SHORT TASK
Could you copy out, word for word, the lines of the records between the one holding "This screenshot has" and the one holding "point(1621,819)", inclusive, leaving out the pictures?

RECORDS PROVIDED
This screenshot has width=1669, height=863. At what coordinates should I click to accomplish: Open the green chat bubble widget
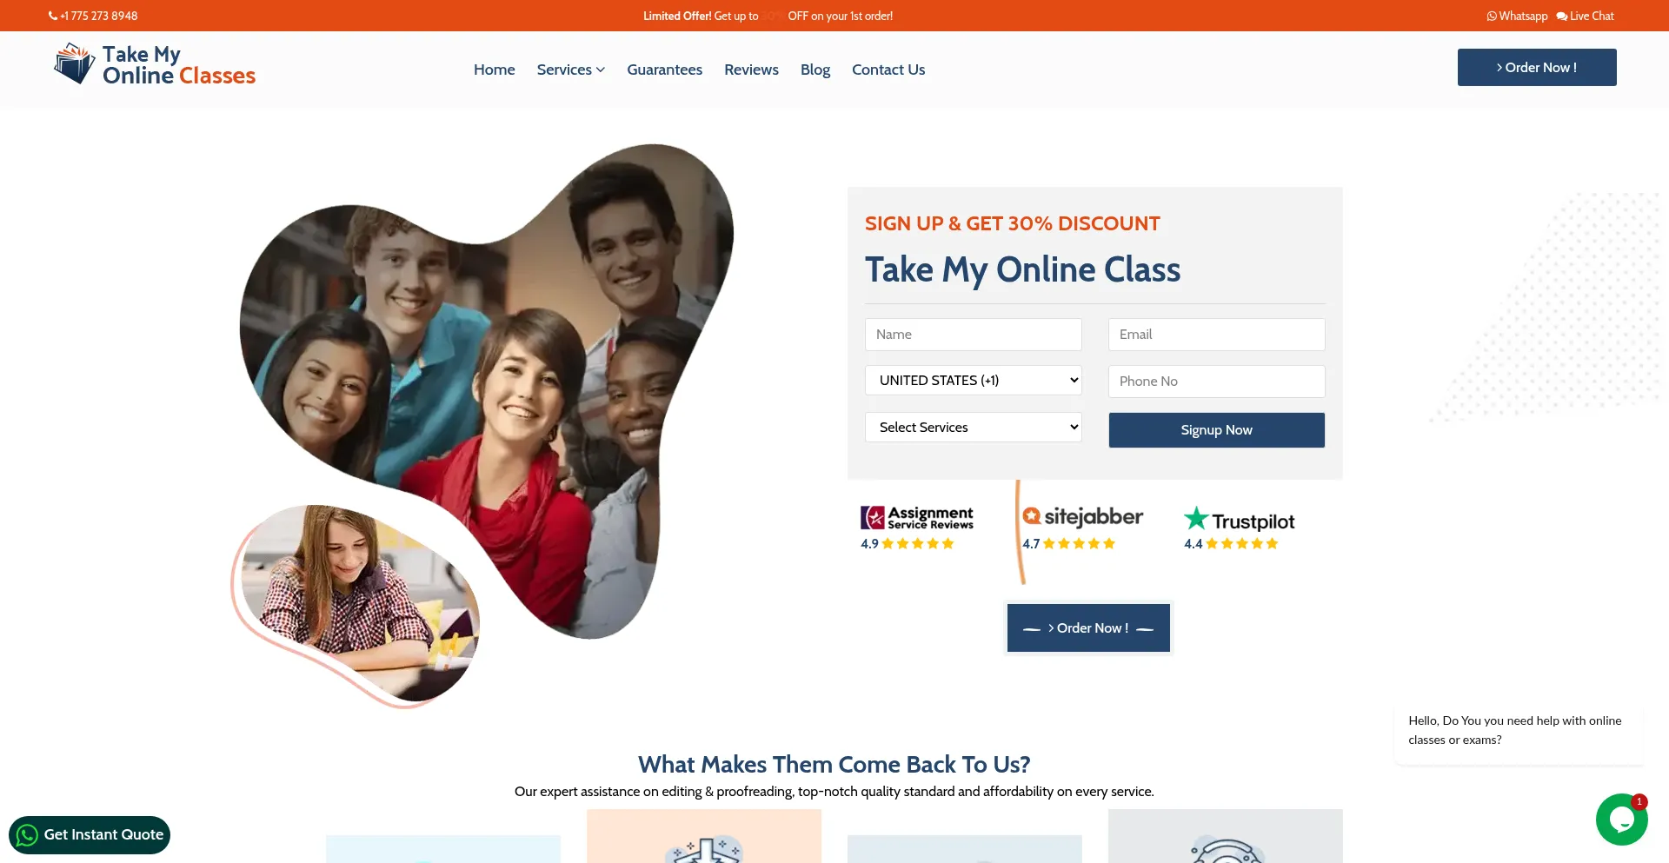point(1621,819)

...

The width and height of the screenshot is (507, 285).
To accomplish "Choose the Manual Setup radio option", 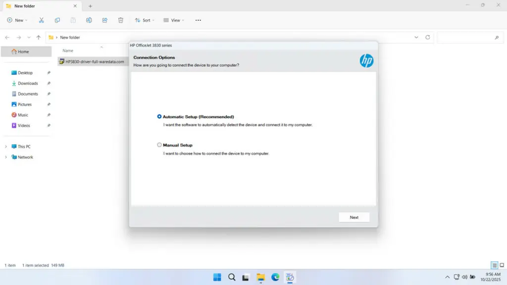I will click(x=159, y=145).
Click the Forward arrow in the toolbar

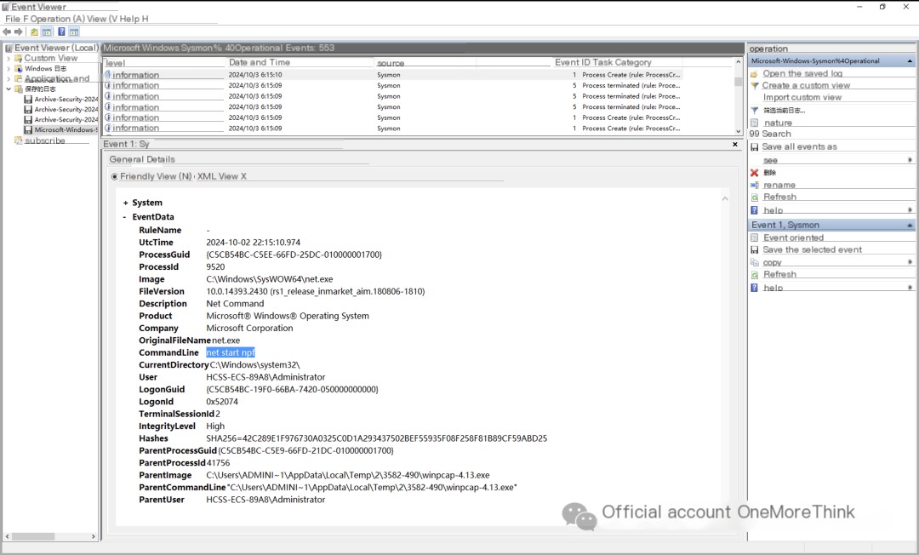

---

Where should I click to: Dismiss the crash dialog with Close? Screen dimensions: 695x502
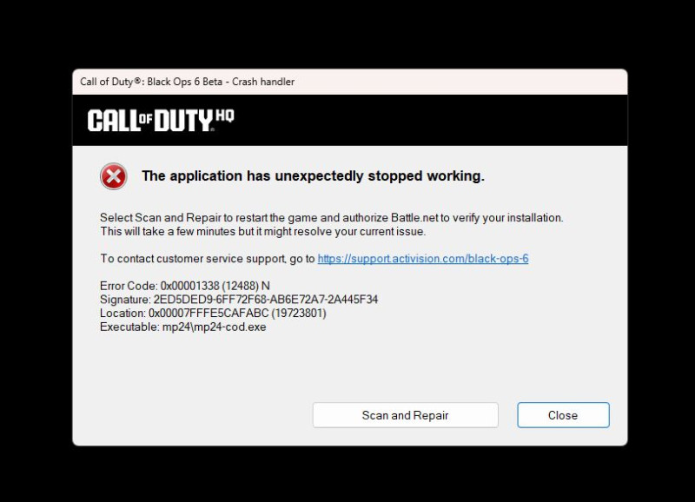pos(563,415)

RESULT OF THE TASK
This screenshot has width=1669, height=863. At what coordinates should I click to accomplish: Open the green chat bubble widget
point(1621,819)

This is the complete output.